Again, if I get over a dozen or so RTs in one day, this could get a little daunting. However, I don't usually get that much, so this seems to work.

Joseph Ruiz
Joseph Ruiz

Margie thanks for this, good food for thought. I am guilty of doing some of these very things. At the time it doesn't feel silly; however, when i read your rationale i must admit a sense of hesitation. I don't mean this in a bad way it's kind of like someone caring enough to tell you a breath mint might be useful or some other useful tip.

I appreciate the fact that each must find their own way to express gratitude, but that said, I will now contemplate a better future. ;-)

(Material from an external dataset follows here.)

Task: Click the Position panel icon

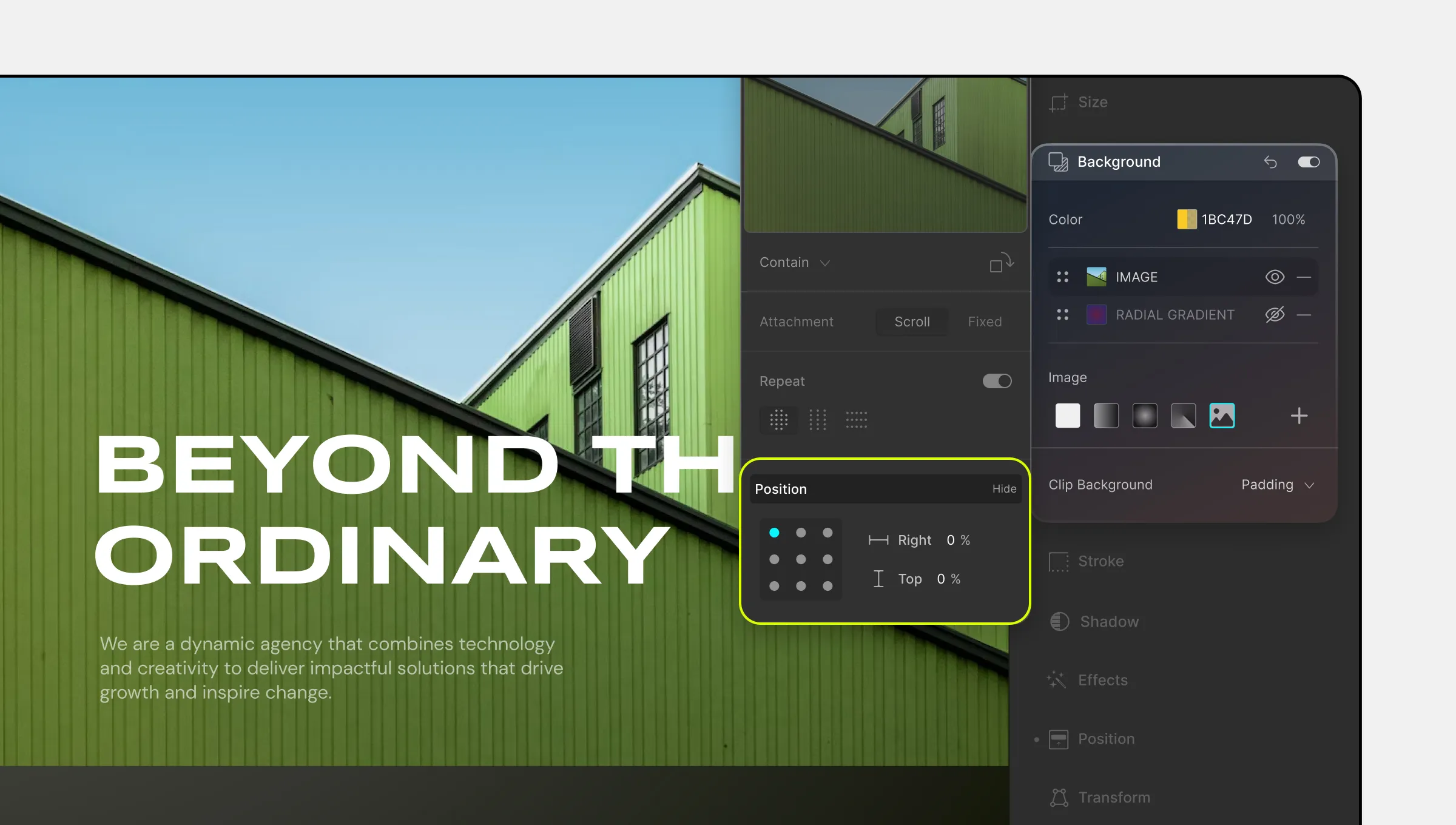Action: [1058, 738]
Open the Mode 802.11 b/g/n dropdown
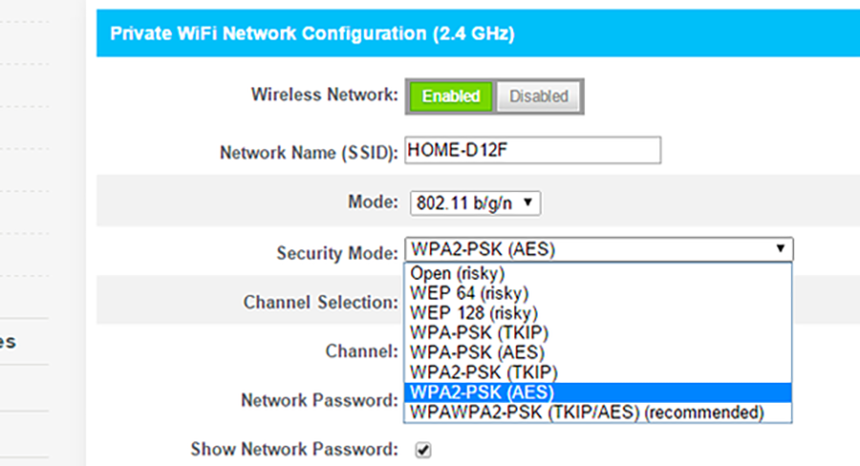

Thanks again (is this kind of like RT a RT? ;-)

Margie Clayman
Margie Clayman

It is confusing, and primarily it's because we all need to find our own ways. That being said, glad this post resonated with you :)

Margie Clayman
Margie Clayman

I think you do a great job with that, Paul. Volume, as is the case in any discussion of Twitter etiquette, can be a game changer, but I think if you have your core methodologies set up, you're good to go.

Margie Clayman
Margie Clayman

I don't recall ever seeing you do that stuff, Joe. But for what it's worth, this is all a "feel" thing, and there's no "wrong" so long as you aren't hurting or offending people. Find your own way and make it work for you and your community :)

Jaclyn Mullen
Jaclyn Mullen

I appreciate that you say there is no "wrong" and this is totally a feel thing! If I thank someone for retweeting or following, my main purpose is not to brag but to sincerely promote their @ handle to my followers in case that user may be someone of interest to them. I addressed this in a post on my blog back in January, To Thank or Not to Thank.

Granted, I don't thank every single new follower or RT, I tend to space it out. I just want to offer that other people within my network do the same thing, they thank merely as a means to promote the promoter (retweeter or new follower) to our network.

Love the examples you provided for other ways to say thank you as well. At the end of the day, I think it all boils down to intention and interpretation. Some people may not intend to brag but it gets interpreted that way.

Really enjoy your blog and #Tweetdiner.